Problem requirements: Reproduce the full listing below unchanged, apart from the pictures.

Data in this exercise:
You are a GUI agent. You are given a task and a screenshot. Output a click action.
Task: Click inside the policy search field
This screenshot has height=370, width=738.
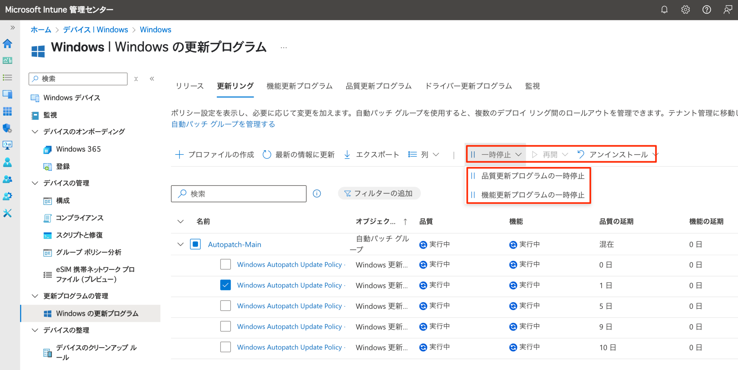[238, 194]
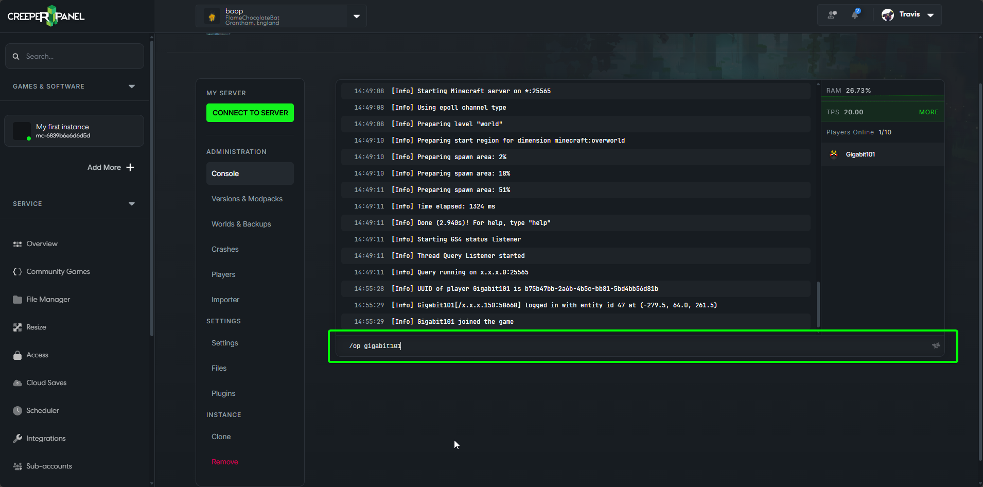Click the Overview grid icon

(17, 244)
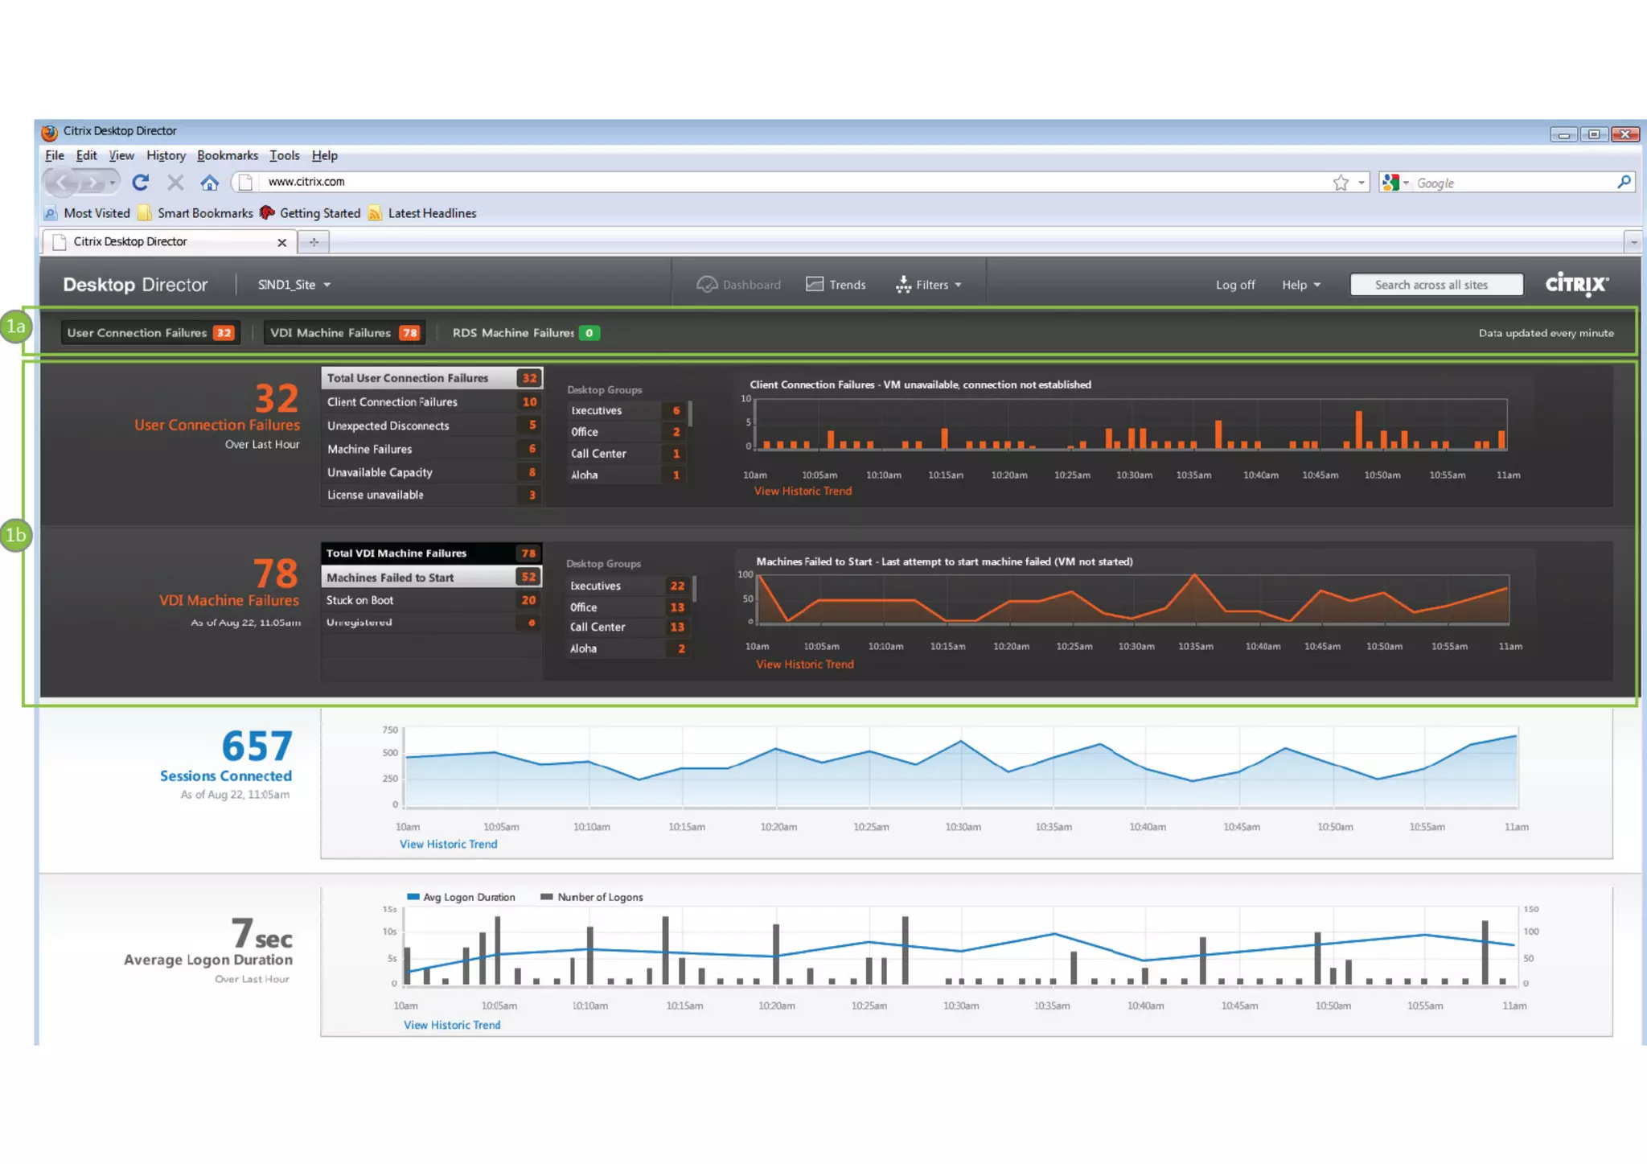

Solution to the problem:
You are a GUI agent. You are given a task and a screenshot. Output a click action.
Task: Click inside the policy search field
This screenshot has height=370, width=738.
[238, 194]
Click the Overview grid icon

(17, 244)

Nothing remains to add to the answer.